I mentioned there that I'd told the Little Fayoumis the Tragedy of Anakin Skywalker (before the release of Episode III, I might add) and the Tragedy of Konstantine Bothari (a topic that was mentioned onList years ago).

And then I suddenly had Bothari in my head, wanting his story told. The diction is familiar to the readers of the Russian fairy tales. And then the demons started speaking up. The angels will be starting to talk next, I think.

Bothari's a complex man for someone so allegedly simple.

The challenge is going to be describing all the complexities in simple vocabulary, both to illustrate Bothari's limited intelligence and to keep the story within the reading range of a kid the Little Fayoumis's age. Additionally, I want to artificially limit Bothari's vocabulary to exclude words that would take the story out of PG-13 range. I want to describe all the gruesome things that happen to him in such a way so that younger readers wouldn't be too horribly disturbed, yet make sure it's disturbing enough to have the desired effect on adult readers.

We'll see how it goes.
sraun: portrait (Default)

[personal profile] sraun 2005-06-04 04:33 pm (UTC)(link)
Who ever said Bothari was a simple character? He may be one of the deepest, most complex in the Vorkosiverse! Just because he has an overlay of smooth simplicity doesn't mean he's easy to write. He kind of reminds me of Spock's comment at the end of the TOS episode "Mirror, Mirror" - civilization is a thin veneer over barbarism - that so excellently describes Bothari.

[identity profile] thette.livejournal.com 2005-06-05 09:00 am (UTC)(link)
Oooh! I want to read!

[livejournal.com profile] wolfieboy mentioned over in a post of [livejournal.com profile] shadesong's something about how, with the well-written villains, you could turn the story around and have it work the other way -- the villain of the old story would be the hero of the new, and so on and so forth.

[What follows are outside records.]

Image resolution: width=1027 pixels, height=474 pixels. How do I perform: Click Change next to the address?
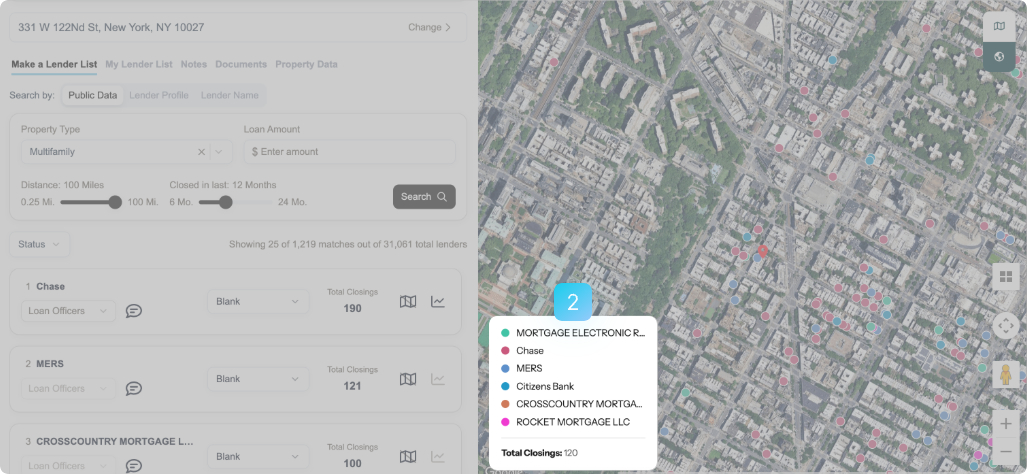click(x=429, y=27)
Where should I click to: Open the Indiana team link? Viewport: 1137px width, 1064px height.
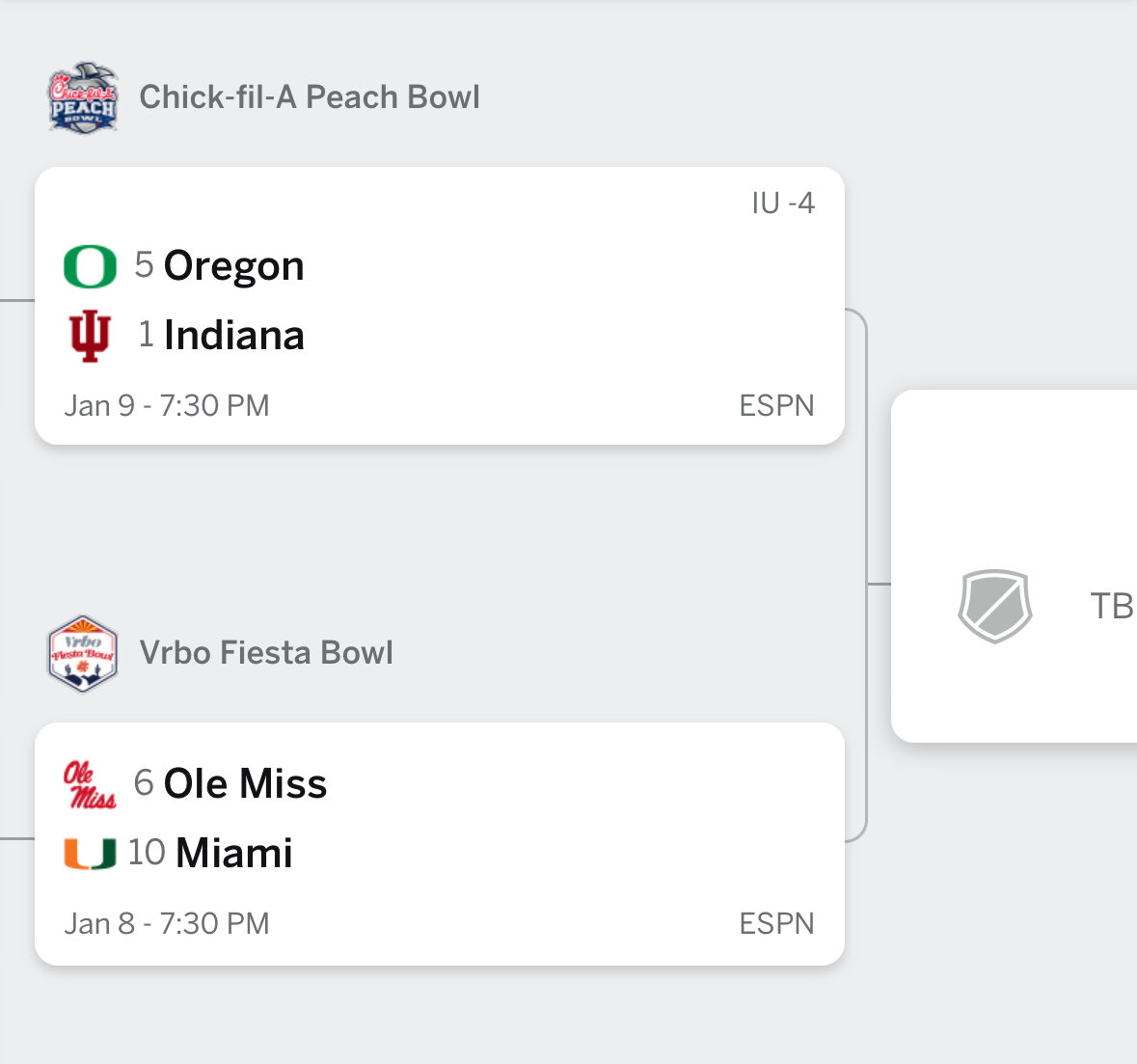[233, 336]
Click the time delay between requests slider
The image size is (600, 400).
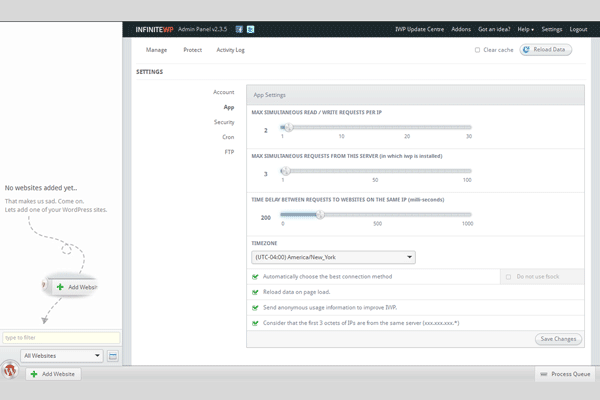(x=376, y=214)
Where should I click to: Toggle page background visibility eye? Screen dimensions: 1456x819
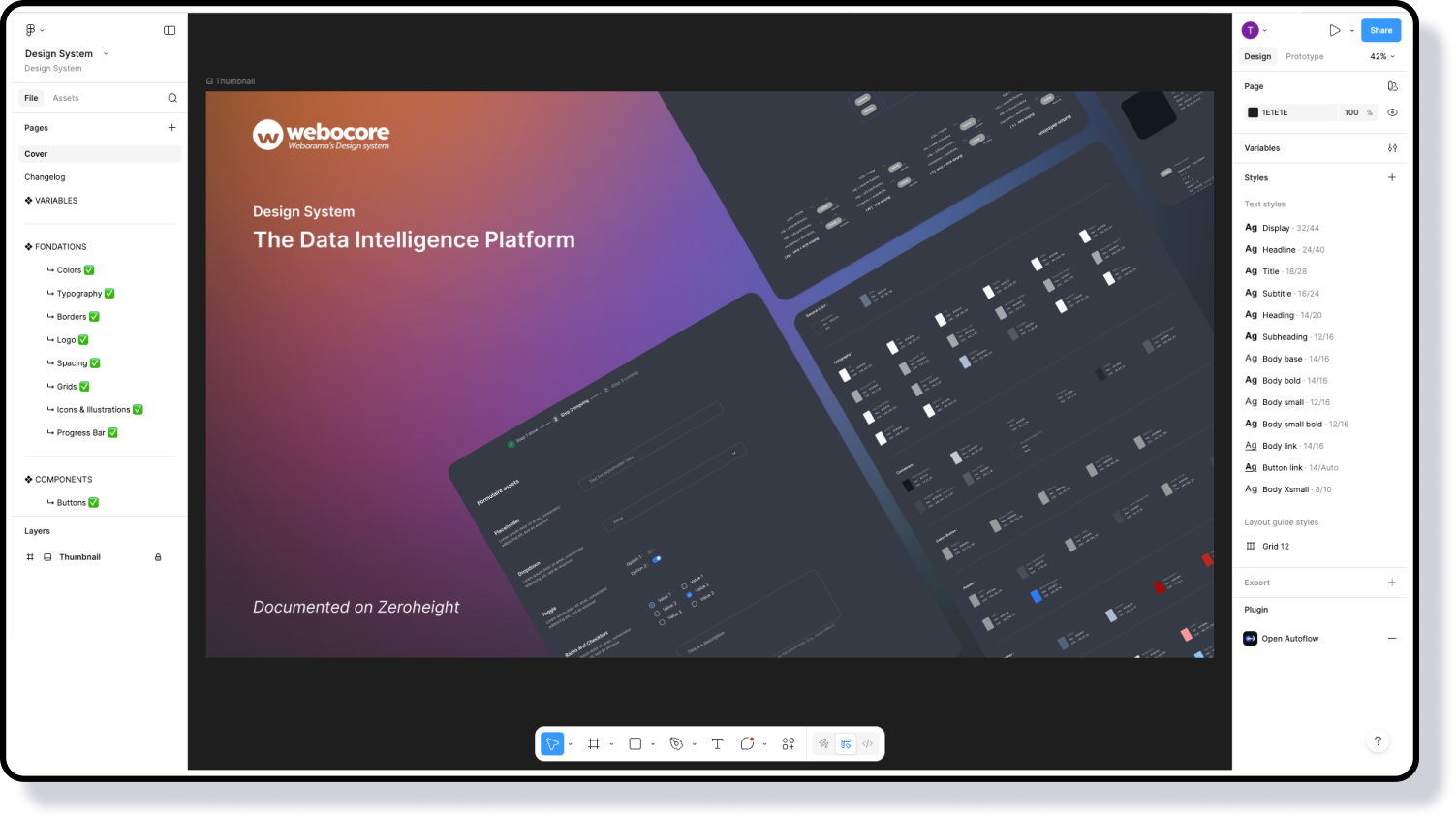(x=1392, y=112)
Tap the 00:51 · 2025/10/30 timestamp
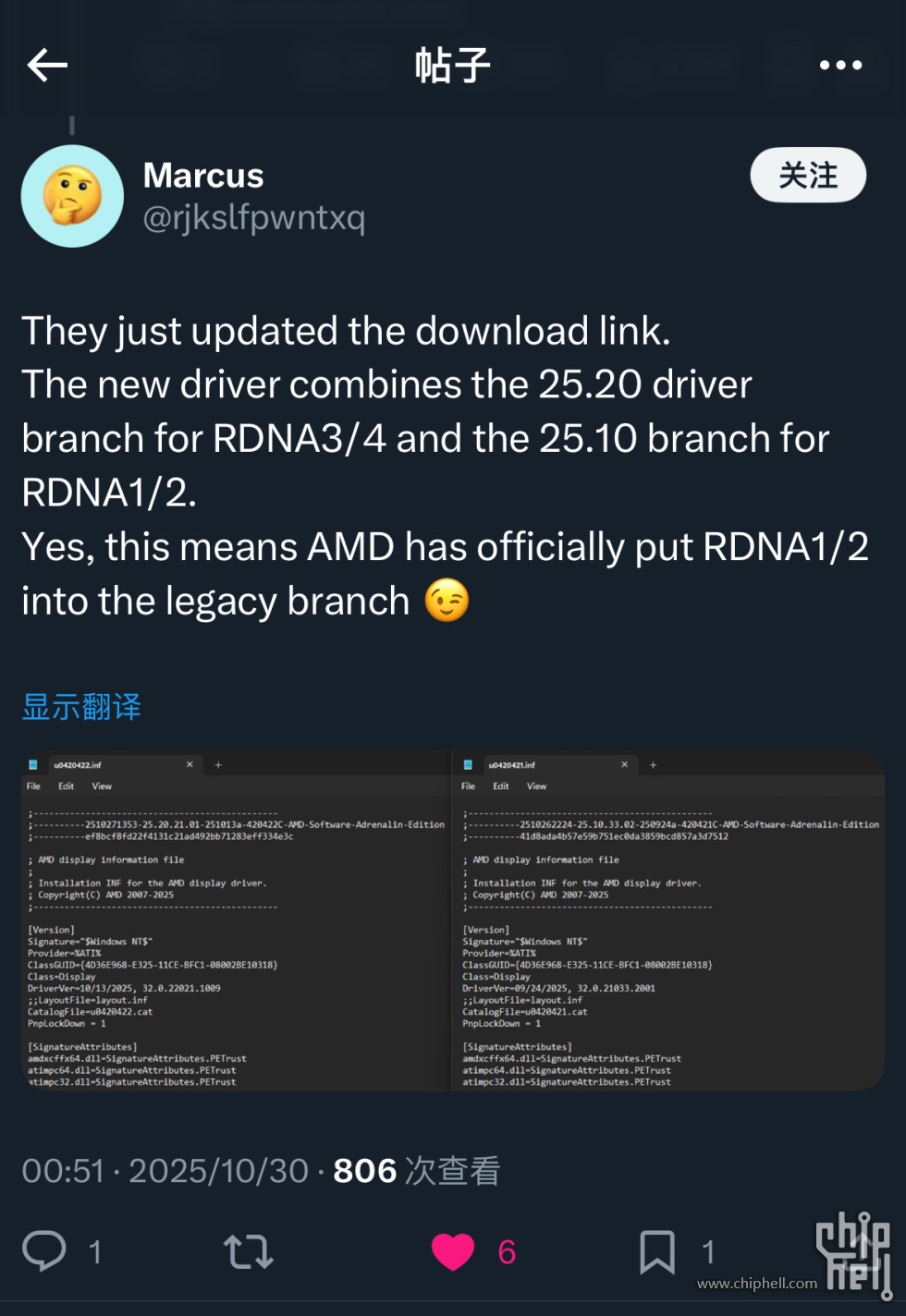The height and width of the screenshot is (1316, 906). click(165, 1171)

That was one of the things that bothered me with the book I'm currently reading (The Algebraist by Iain M. Banks): the villain is just an evil cardboard cutout. You know, tortures people for the fun of it, keeping them alive to torture them longer, killing them elaborately and slowly, keeping animals that eat prisoners and each other and so on, and so on. I want my moral ambiguity, dammit!